Дядя Ипат и Чайка — страница 4 из 4

У разжалованного было радостно-взволнованное, но бледное и как будто захватанное нечистыми пальцами лицо. На тонких губах его прыгала не то жалкая, не то наглая ухмылка. И сам он тоже подпрыгивал, словно от нетерпения, ежась, покашливая и старательно уводя глаза: из-под прямого коростоевского взгляда.

— Ну, хорошо! — говорил он. — Ну, случилась со мной в былое время беда. Смахнули с меня эполеты, повернули из поручиков в солдатскую шкуру. Ты только сообрази, Данилыч, как с высоты-то мне было лететь! Ух! Лежу плашмя! Доконали… Лежу…
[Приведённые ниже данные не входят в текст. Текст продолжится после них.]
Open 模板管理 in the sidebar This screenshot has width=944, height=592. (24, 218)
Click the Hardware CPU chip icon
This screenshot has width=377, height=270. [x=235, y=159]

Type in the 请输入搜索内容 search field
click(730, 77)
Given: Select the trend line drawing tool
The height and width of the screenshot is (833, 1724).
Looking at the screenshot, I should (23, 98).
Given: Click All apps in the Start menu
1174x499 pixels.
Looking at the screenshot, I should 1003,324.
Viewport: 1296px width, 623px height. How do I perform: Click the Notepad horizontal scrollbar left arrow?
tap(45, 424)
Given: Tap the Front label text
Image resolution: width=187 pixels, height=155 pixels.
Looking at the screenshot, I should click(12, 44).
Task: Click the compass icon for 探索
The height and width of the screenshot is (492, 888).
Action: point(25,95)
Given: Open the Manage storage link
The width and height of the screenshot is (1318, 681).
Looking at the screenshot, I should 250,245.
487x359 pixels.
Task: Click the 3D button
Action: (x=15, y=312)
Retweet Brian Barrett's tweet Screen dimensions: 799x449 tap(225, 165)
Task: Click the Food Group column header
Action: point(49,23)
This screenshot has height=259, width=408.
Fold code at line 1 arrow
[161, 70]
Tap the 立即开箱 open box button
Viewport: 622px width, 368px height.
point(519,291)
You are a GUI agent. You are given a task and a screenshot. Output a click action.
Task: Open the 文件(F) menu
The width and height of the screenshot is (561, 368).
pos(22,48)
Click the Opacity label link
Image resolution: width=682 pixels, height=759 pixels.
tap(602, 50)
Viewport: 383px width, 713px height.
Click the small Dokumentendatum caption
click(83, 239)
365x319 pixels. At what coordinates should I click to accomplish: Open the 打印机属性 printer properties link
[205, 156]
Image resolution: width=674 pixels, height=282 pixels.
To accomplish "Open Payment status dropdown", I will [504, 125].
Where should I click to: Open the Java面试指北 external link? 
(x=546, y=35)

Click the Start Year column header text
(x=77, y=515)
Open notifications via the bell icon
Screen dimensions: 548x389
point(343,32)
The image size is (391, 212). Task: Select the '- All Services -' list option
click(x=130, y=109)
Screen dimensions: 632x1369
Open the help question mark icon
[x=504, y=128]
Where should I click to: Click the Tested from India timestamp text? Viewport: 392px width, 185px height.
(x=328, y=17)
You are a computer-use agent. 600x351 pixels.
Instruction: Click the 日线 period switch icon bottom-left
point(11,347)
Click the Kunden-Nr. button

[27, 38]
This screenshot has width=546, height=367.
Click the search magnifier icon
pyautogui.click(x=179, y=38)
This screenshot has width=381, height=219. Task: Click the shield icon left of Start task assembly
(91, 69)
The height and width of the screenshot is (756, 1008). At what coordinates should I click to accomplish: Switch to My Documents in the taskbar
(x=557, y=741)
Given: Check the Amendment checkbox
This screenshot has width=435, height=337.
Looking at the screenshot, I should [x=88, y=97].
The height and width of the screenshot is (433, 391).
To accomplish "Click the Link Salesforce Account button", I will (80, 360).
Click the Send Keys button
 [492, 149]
— И лежите! — буркнул Коростоев.

— Врешь! Не хочу! Взлечу! Жалованья по чину лишился — в годовую треть на ассигнации девяносто три рубля с копеечками… Плю-увать! Но ведь душа-то во мне… жаждет! Страждет! Тришатный мне помереть велит! А, Данилыч! Брешет Тришатный…

— Ничего не брешет! — решительно отрезал Коростоев. — Вы на себя, сударь, гляньте, каков вы есть. Я вам скажу: возьметесь командовать, вас и люди не послушают.

Озадаченный Рычков задумался.

— А поч-чему? Погоди, погоди! Не хамствуй! Да ты знаешь, олух, что капитан мне на завтра в команду весь левый расчет отдал? Не знаешь? Да я, может, завтра самого маршала Гувион де Сен-Сира сражу! Маршала Удино за уши сюда приволоку! И сразу густые эполеты надену! Для славы смерти не боюсь!

— Было б над чем ликовать! Вам слава для чинов нужна, вот вы за ней и гоняетесь. Главная ваша причина — чин. Эх, сударь! Самого простого понятия у вас нет. Никогда не будет у вас славы… Другой у славы секрет. Кто к нему дойдет, тому слава!

Рычков от волнения покраснел. Он уже не улыбался прежним, гадким манером и не суетился глазами.

— Разбередил ты меня, разбойник! Говори секрет! Говори!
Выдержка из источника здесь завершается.